September 18, 2024
By Dibash Kumar Das, PhD
The Phase II ICARUS-BREAST01 trial has shown promising efficacy and manageable safety for the novel therapy patritumab deruxtecan (HER3-DXd) in patients with advanced hormone receptor-positive, HER2-negative (HR+/HER2-) breast cancer. Presented at the ESMO Congress 2024 conference by Barbara Pistilli, MD, these findings provide a potential option for patients who have progressed after multiple lines of therapy.
As a medical oncologist and Chair of the Breast Cancer Unit at Gustave Roussy in France, Pistilli emphasized the significance of these findings for patients who have progressed after multiple lines of therapy, including endocrine therapy (ET), CDK4/6 inhibitors, and chemotherapy.
While therapies like ET and CDK4/6 inhibitors have significantly improved outcomes for patients with HR+/HER2- advanced breast cancer, resistance to these treatments continues to be a major obstacle. Human epidermal growth factor receptor-3 (HER3), a key player in this resistance, is linked to poor prognosis and failure of standard treatments like PI3K/AKT/mTOR inhibitors and ET.

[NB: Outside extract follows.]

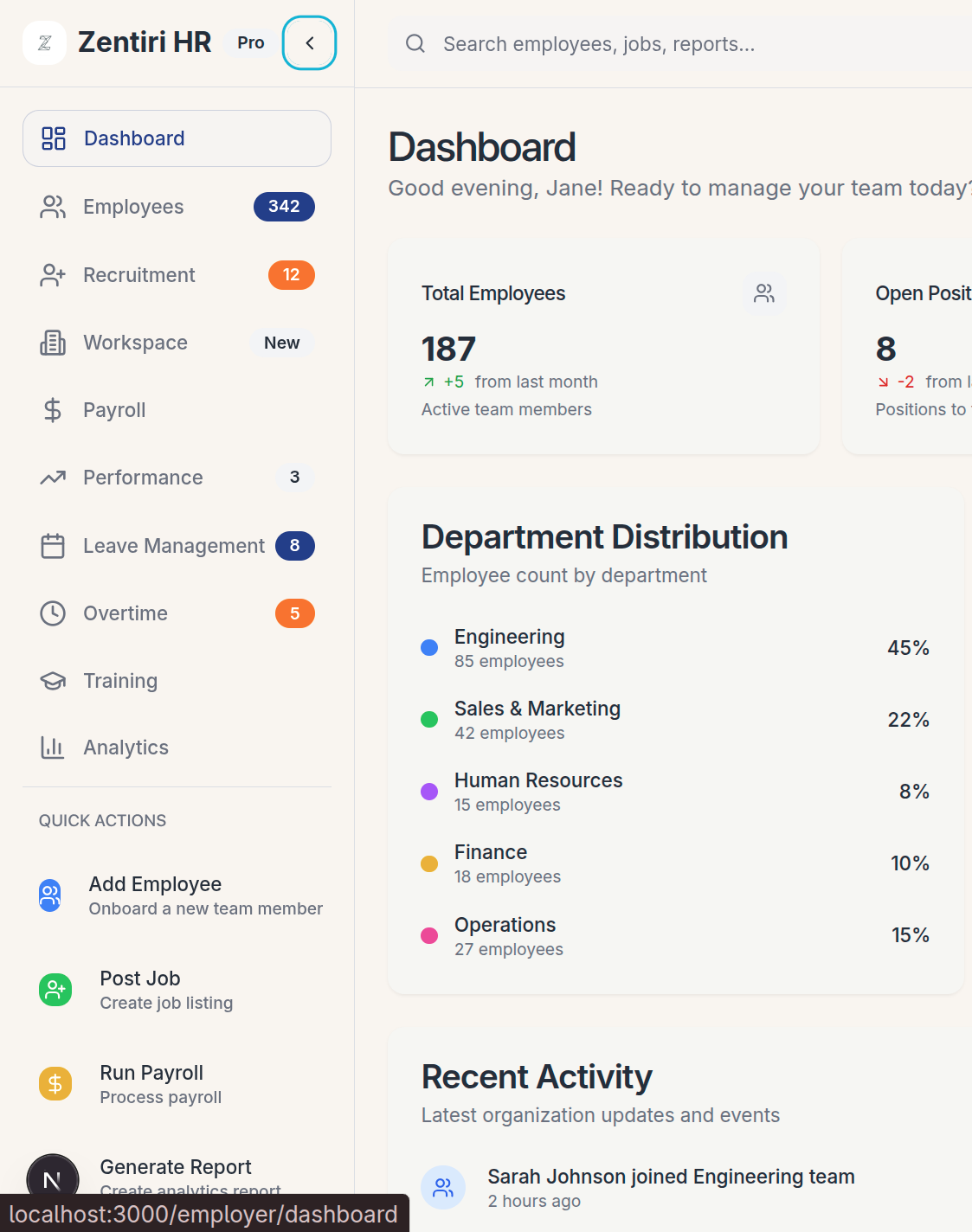972x1232 pixels.
Task: Click the Post Job green icon
Action: point(55,989)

HER3-DXd, an antibody-drug conjugate (ADC) that targets HER3, is designed to overcome these resistance mechanisms. It consists of a monoclonal antibody conjugated to a topoisomerase I inhibitor, delivered directly to cancer cells via a cleavable peptide linker. The ICARUS-BREAST01 study was designed to investigate the clinical potential of HER3-DXd in this challenging context.

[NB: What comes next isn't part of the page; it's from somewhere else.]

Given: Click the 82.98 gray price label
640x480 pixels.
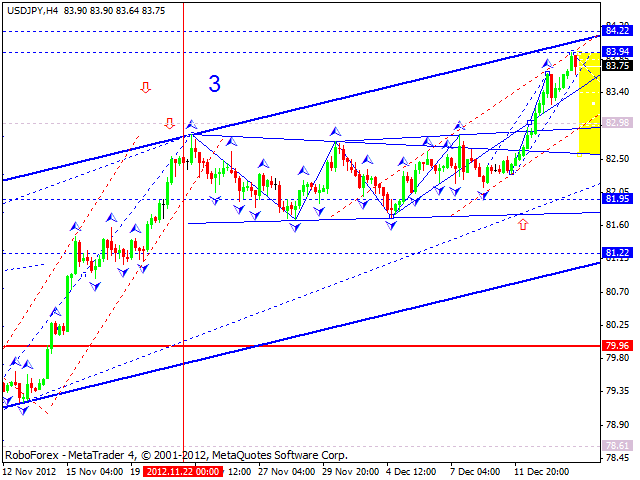Looking at the screenshot, I should (617, 122).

The ICARUS-BREAST01 trial (NCT04965766) is an academic, multicenter, single-arm, Phase II study that enrolled adult patients with HR+/HER2- advanced breast cancer who had progressed on CDK4/6 inhibitors and at least one line of chemotherapy. Patients received HER3-DXd at a dose of 5.6 mg/kg intravenously every 3 weeks until disease progression or unacceptable toxicity occurred.

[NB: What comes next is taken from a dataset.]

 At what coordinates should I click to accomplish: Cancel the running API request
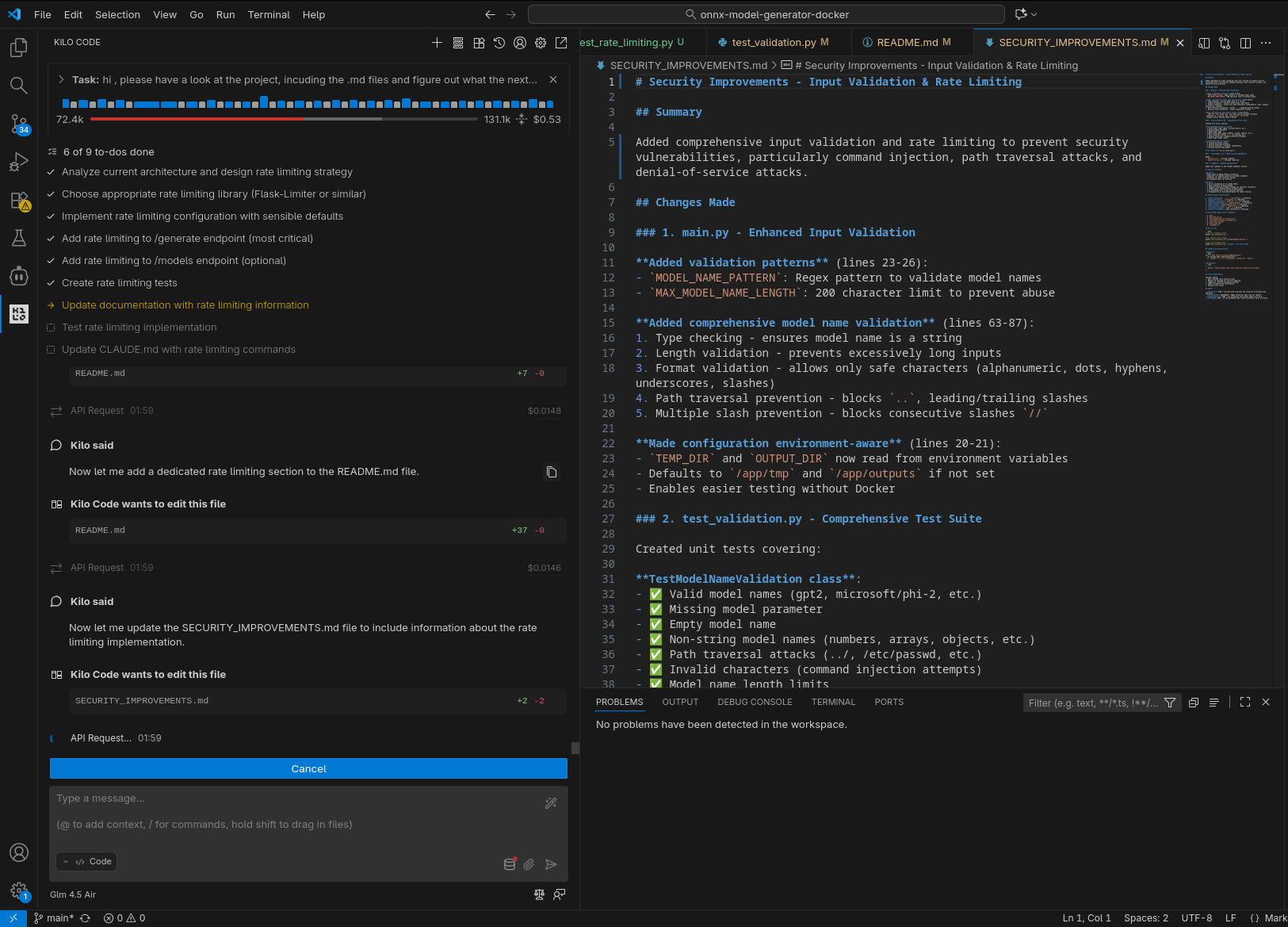click(308, 768)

The primary endpoint was the confirmed objective response rate, as assessed by local investigators, while secondary endpoints included clinical benefit rate (CBR), progression-free survival (PFS), duration of response (DOR), and safety. As of April 16, 2024, 99 patients were enrolled with 19 still receiving treatment. The median age of participants was 57 years and the median duration of prior CDK4/6 inhibitor therapy was 13.7 months. HER3-DXd demonstrated impressive activity in this heavily pretreated population:
• Confirmed objective response rate: 53.5 percent; 95% CI: 43.2-63.6
• Clinical benefit rate: 63.6 percent; 95% CI: 53.4-73.1
• Median progression-free survival: 9.4 months; 95% CI 8.1-13.4
• Median duration of response: 8.7 months; 95% CI: 8.1-12.5
The safety profile of HER3-DXd was largely manageable, with 98 percent of patients experiencing at least one adverse event (AE) and 55.6 percent of patients reporting AEs of grade 3 or higher. The most common treatment-related AEs were nausea (75% with 5% Grade 3) and diarrhea (53% with 1% Grade 3). There were also six cases of interstitial lung disease, five of which were Grade 1 and one with Grade 2. Dose reductions were necessary in 20.2 percent of patients and 12.1 percent discontinued treatment due to AEs.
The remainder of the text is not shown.